▶ Objetivo planteado A:
Devuelva sin ningún cambio las líneas del listado, desde su comienzo hasta la línea que contiene "pyautogui.click(x=144, y=495)", ambas incluidas.

▶ Fragmento seleccionado:
***
Pablo dice: “Ya no necesito eso. No confío en esa clase de cosas. De hecho, he renunciado a todo eso; todo eso lo he dejado. Me niego a practicar la astucia sicológica con la gente o a falsificar la Palabra de Dios”. ¿Qué hace pues? Bien, él nos lo dice:
... manifestando la verdad, nos recomendamos, delante de Dios, a toda conciencia humana. (2 Corintios 4:2b)
Por eso es por lo que Pablo no se desanima. Él no tiene que planear ningún truco nuevo que haga que la gente acuda a oír las buenas noticias. Él sabe que la verdad es la cosa más excitante y atractiva del mundo. Sabe que cuando usted va a la gente con la verdad acerca de ellos mismos, acerca de sus vidas, sobre el mundo en el que viven, cuando usted deja caer todos los velos de cosas ilusorias y delirios de los cuales vive el hombre de cada generación y revela la realidad básica de lo que hay, entonces usted consigue atención al instante.
***
▶ Listado proporcionado:

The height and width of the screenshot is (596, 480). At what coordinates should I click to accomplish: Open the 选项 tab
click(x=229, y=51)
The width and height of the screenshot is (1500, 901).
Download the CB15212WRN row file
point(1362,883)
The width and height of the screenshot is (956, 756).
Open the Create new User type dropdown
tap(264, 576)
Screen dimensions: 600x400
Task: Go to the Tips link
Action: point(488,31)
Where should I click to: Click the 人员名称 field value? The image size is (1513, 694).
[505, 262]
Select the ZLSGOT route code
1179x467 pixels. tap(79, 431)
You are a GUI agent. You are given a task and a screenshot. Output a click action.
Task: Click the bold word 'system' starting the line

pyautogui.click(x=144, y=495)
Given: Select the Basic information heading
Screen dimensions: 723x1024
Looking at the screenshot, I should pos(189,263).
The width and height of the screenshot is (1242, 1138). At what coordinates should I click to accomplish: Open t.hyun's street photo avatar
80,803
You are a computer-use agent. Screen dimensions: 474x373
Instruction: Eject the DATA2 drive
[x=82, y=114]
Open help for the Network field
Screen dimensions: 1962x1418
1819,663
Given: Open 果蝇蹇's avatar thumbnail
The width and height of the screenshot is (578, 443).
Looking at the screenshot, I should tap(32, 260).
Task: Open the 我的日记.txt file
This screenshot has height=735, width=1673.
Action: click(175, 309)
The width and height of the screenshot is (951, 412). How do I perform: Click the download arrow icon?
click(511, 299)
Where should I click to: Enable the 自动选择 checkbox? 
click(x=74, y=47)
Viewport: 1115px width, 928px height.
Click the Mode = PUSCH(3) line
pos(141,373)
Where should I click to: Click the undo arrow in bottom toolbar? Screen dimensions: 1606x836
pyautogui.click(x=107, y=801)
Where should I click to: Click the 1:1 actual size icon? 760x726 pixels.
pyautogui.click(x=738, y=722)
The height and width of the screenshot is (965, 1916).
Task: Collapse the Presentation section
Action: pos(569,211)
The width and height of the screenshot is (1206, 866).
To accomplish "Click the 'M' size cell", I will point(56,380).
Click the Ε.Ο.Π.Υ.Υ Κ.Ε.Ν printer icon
***
▶ Objetivo planteado B:
Vuelva a escribir íntegro el fragmento sobre Pablo y la verdad, sin alterar nada.

▶ Respuesta completa A:
The height and width of the screenshot is (596, 480). At what coordinates should I click to accomplish: Open the 选项 tab
click(x=229, y=51)
The width and height of the screenshot is (1500, 901).
Download the CB15212WRN row file
point(1362,883)
The width and height of the screenshot is (956, 756).
Open the Create new User type dropdown
tap(264, 576)
Screen dimensions: 600x400
Task: Go to the Tips link
Action: point(488,31)
Where should I click to: Click the 人员名称 field value? The image size is (1513, 694).
[505, 262]
Select the ZLSGOT route code
1179x467 pixels. tap(79, 431)
You are a GUI agent. You are given a task and a screenshot. Output a click action.
Task: Click the bold word 'system' starting the line

pyautogui.click(x=144, y=495)

▶ Respuesta completa B:
Pablo dice: “Ya no necesito eso. No confío en esa clase de cosas. De hecho, he renunciado a todo eso; todo eso lo he dejado. Me niego a practicar la astucia sicológica con la gente o a falsificar la Palabra de Dios”. ¿Qué hace pues? Bien, él nos lo dice:
... manifestando la verdad, nos recomendamos, delante de Dios, a toda conciencia humana. (2 Corintios 4:2b)
Por eso es por lo que Pablo no se desanima. Él no tiene que planear ningún truco nuevo que haga que la gente acuda a oír las buenas noticias. Él sabe que la verdad es la cosa más excitante y atractiva del mundo. Sabe que cuando usted va a la gente con la verdad acerca de ellos mismos, acerca de sus vidas, sobre el mundo en el que viven, cuando usted deja caer todos los velos de cosas ilusorias y delirios de los cuales vive el hombre de cada generación y revela la realidad básica de lo que hay, entonces usted consigue atención al instante.